> **Material for this exercise**
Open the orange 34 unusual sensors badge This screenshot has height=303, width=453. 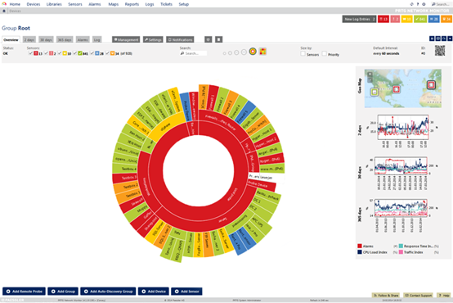(x=446, y=19)
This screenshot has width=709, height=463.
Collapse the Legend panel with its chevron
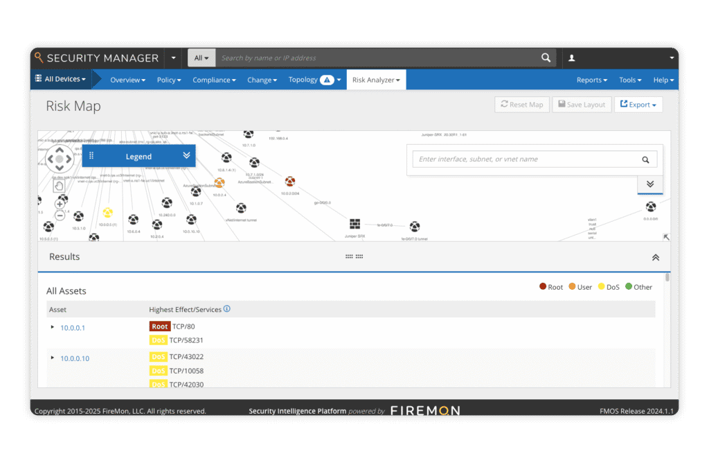tap(186, 156)
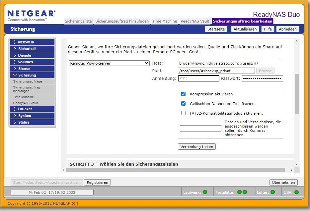310x211 pixels.
Task: Click the vertical scrollbar up arrow
Action: coord(297,40)
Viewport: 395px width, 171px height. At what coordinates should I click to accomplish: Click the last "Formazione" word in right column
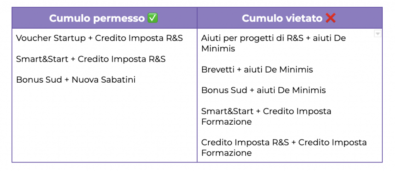coord(226,153)
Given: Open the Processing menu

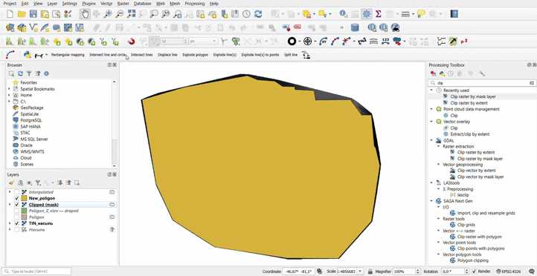Looking at the screenshot, I should pyautogui.click(x=195, y=4).
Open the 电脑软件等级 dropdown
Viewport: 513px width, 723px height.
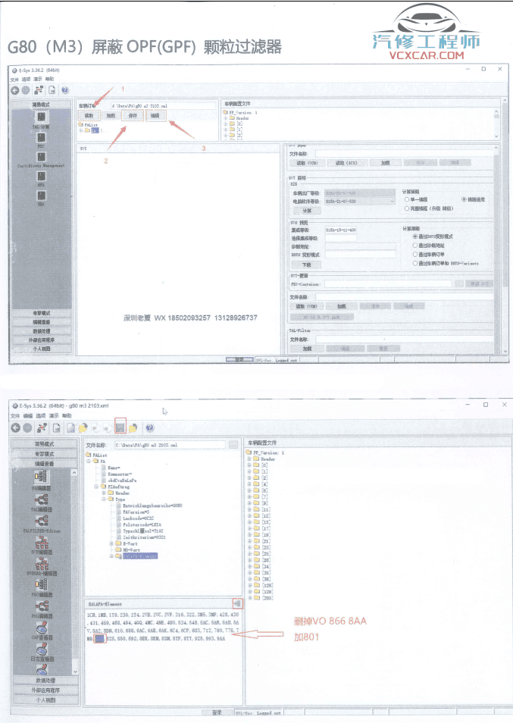pyautogui.click(x=391, y=202)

> **Work item**
Each line from the one that holds "Open the 电脑软件等级 dropdown" through the final line of the data must be retyped exactly; the pictures must not appear.

> **Completed task**
Open the 电脑软件等级 dropdown
Viewport: 513px width, 723px height.
pyautogui.click(x=391, y=202)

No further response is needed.